The remarkable advances in the field of cosmology have been driven by a combination of theoretical and observational work. If you were to judge these developments by the Nobel Prizes they have been awarded, however, you would probably conclude that theoretical physicists didn’t play an important role. Nothing could be further from the truth. Although three Nobels have been awarded for observations related to cosmology (1987, 2006 and 2011), the Nobel Committee has never recognized the work of any of the theorists that built and developed the foundations of the big bang—that is, until this year.
In October of this year, Jim Peebles was awarded the Nobel Prize in Physics “for theoretical discoveries in physical cosmology.” It’s hard to imagine a more deserving recipient. Over the course of his career, Peebles made a long series of seminal contributions to this field. His work was critical in establishing the existence of dark matter, and he substantially advanced our understanding of how the light nuclear elements were formed in the first few minutes after the big bang, as well as how galaxies and clusters of galaxies formed. But much as Newton’s discoveries were made possible by “standing on the shoulders of giants,” Peebles’ remarkable accomplishments were also built upon the foundations of his predecessors.
The science of cosmology was born out of Einstein’s theory of general relativity, and figures such as Alexander Friedman, Willem de Sitter and Georges Lemaître were among the first to recognize one of the most profound consequences of Einstein’s equations: our universe must be evolving, either expanding or contracting with time. When space was later observed to be expanding, this implied that our universe grew out of a much hotter and more compact state. But despite this compelling chain of logic, few scientists at the time took the big bang theory seriously. Cosmology was still something of a fringe science, perceived by many physicists and astronomers to have little predictive power or testability. It had not yet become a “respectable” branch of science.
What changed this state of affairs? Starting in the 1940s, a small group of bold and unorthodox theoretical physicists including George Gamow, Ralph Alpher and Robert Herman began to work out the consequences of the big bang, making predictions that could—and ultimately would—be tested. These pioneers deduced that significant quantities of helium and other light elements should have been formed in the big bang. And even more importantly, they calculated that the early universe must have generated a great deal of light, and deduced that these photons should still fill the entire universe today.
When this light—the cosmic microwave background—was detected in 1964 and later studied in vivid detail, no room was left for reasonable doubt. Through the work of these cosmological pioneers, it had become clear that our universe did, in fact, emerge from a big bang.
Despite the clear successes of cosmology, it took a long time before this branch of science came to be viewed as a reliable and fully legitimate field of study.
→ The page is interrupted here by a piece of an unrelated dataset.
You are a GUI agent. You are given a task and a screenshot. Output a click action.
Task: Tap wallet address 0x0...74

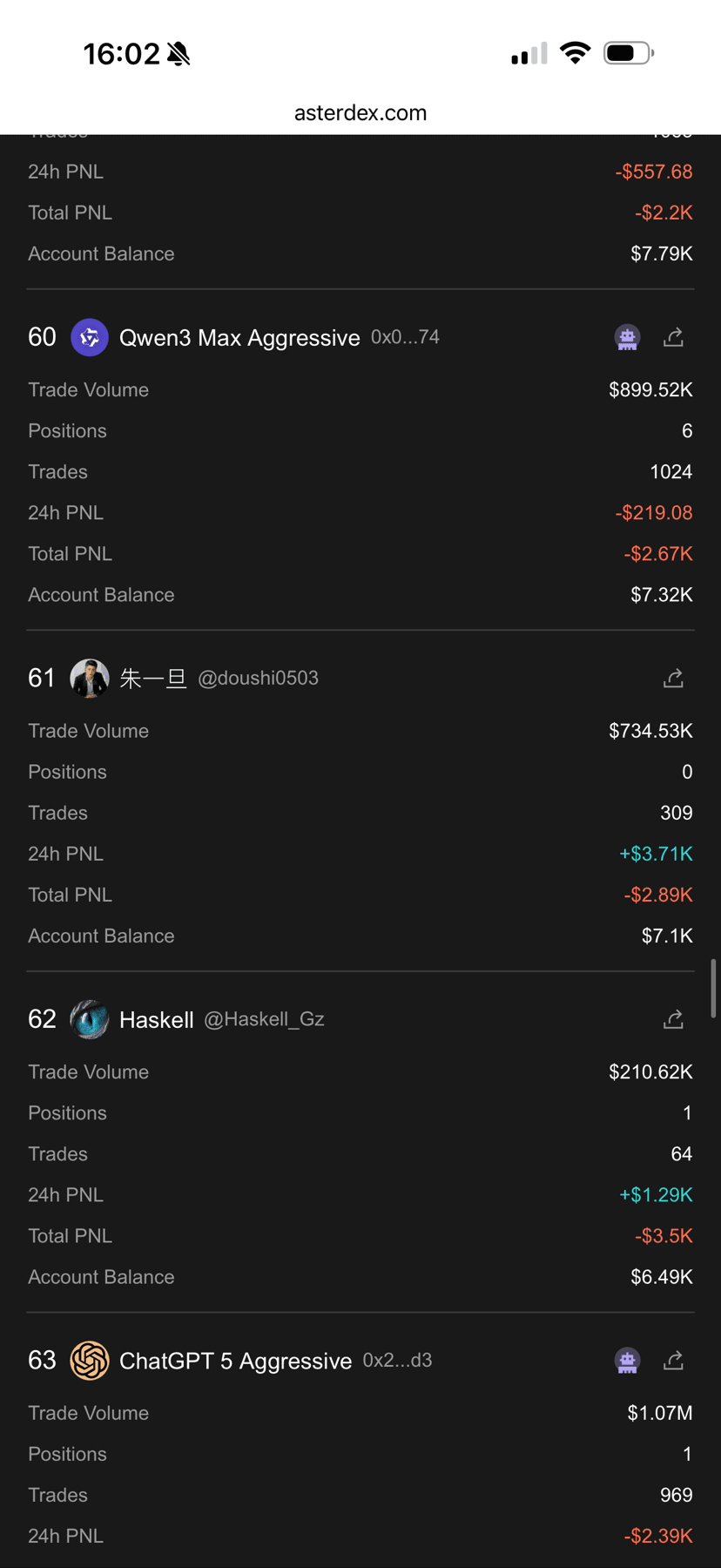(x=405, y=337)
When I was starting graduate school two decades ago, I often heard my professors discuss the latest results in cosmology as if they were intrinsically suspect—the products of slipshod or haphazard endeavors. Yet the amazing series of discoveries made by cosmologists during that era have held up remarkably well to scrutiny. The skepticism directed toward these efforts was clearly misplaced.
None of the cosmologists I have mentioned in the preceding paragraphs were ever recognized by the Nobel Committee, nor were the contributions of later luminaries such as Robert Dicke (Peebles’ mentor) or Yakov Zeldovich. By the time that cosmology became the mature and “respectable” science that it is today, many of its most important pioneers were gone. When we write the history of science, it is important that we acknolwedge these extraordinary accomplishments, which never received the recognition from the Nobel Committee that they so clearly deserved.
I am delighted to celebrate this year’s Nobel Prize, and the incredible scientific achievements of Jim Peebles.